A screenshot of Internet Explorer's Content Advsior showing the slider that could be adjusted to allow or block certain types of content — The interface for Internet Explorer's Content Advisor. Under the user's password control, the slider for each category could be adjusted to block or allow different types of content.

Microsoft built support for this into Internet Explorer 3 as the "Content Advisor" and retained it through all its future versions. Netscape 4.5 included it too.

The idea of using metadata to distinguish types of content wasn't just applied to online safety. My role at ICRA led to me spending significant time as a proud member of the W3C Mobile Web Best Practices Working Group, not because of the issues around youngsters using their phones safely but because the plan was to declare websites that were mobile-friendly by applying a metadata scheme called Mobile OK. Heck, in effort to be modern and forward-looking, we even developed a whole new successor to PICS that used a combination of RDF, XML and GRDDL to achieve much the same thing. Ever heard of the Protocol for Web Description Resources (POWDER)? Let's assume not.

As I learned the hard way, it's not about the technology or the standards.

The Achilles Heel of the whole approach taken by ICRA was simple: what about content that isn't labelled? The choice is binary:

accept all unlabelled content
reject all unlabelled content

Pick one.

Since the overwhelming majority of online material will not be labelled, you're likely to accept it all – which means the whole thing is a waste of time.
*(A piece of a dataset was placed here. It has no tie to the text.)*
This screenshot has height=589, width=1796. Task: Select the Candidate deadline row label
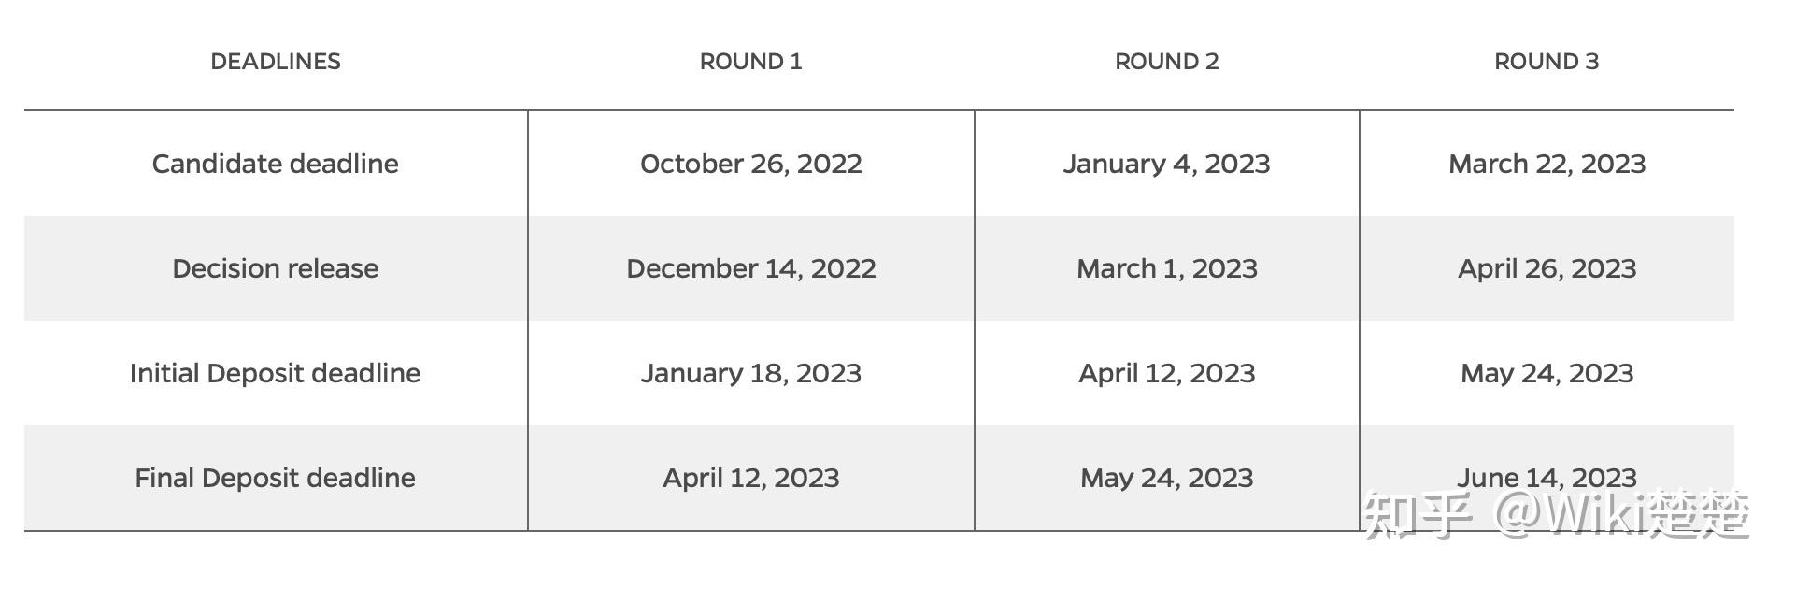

Content filtering wasn't bad 20 years ago and of course it's even better today thanks to advances in AI. Nowadays it relies on a combination of lists of domain names and on-the-fly analysis. Metadata, including blocks of JSON-LD created using the schema.org vocabulary, could aid that on the fly analysis. Want to block hate speech? OK, look for bad grammar, short sentences and an over-use of bold and upper case letters. Want to block porn? It's really not that hard.

It's the scams, the coercion, the disinformation, the manipulative preying on the vulnerable that are the real dangers. That and the algorithms that promote only what gets more clicks without a single parameter to mitigate the harm that might be done.

No amount of free speech-supporting metadata and parental choice is going to address that.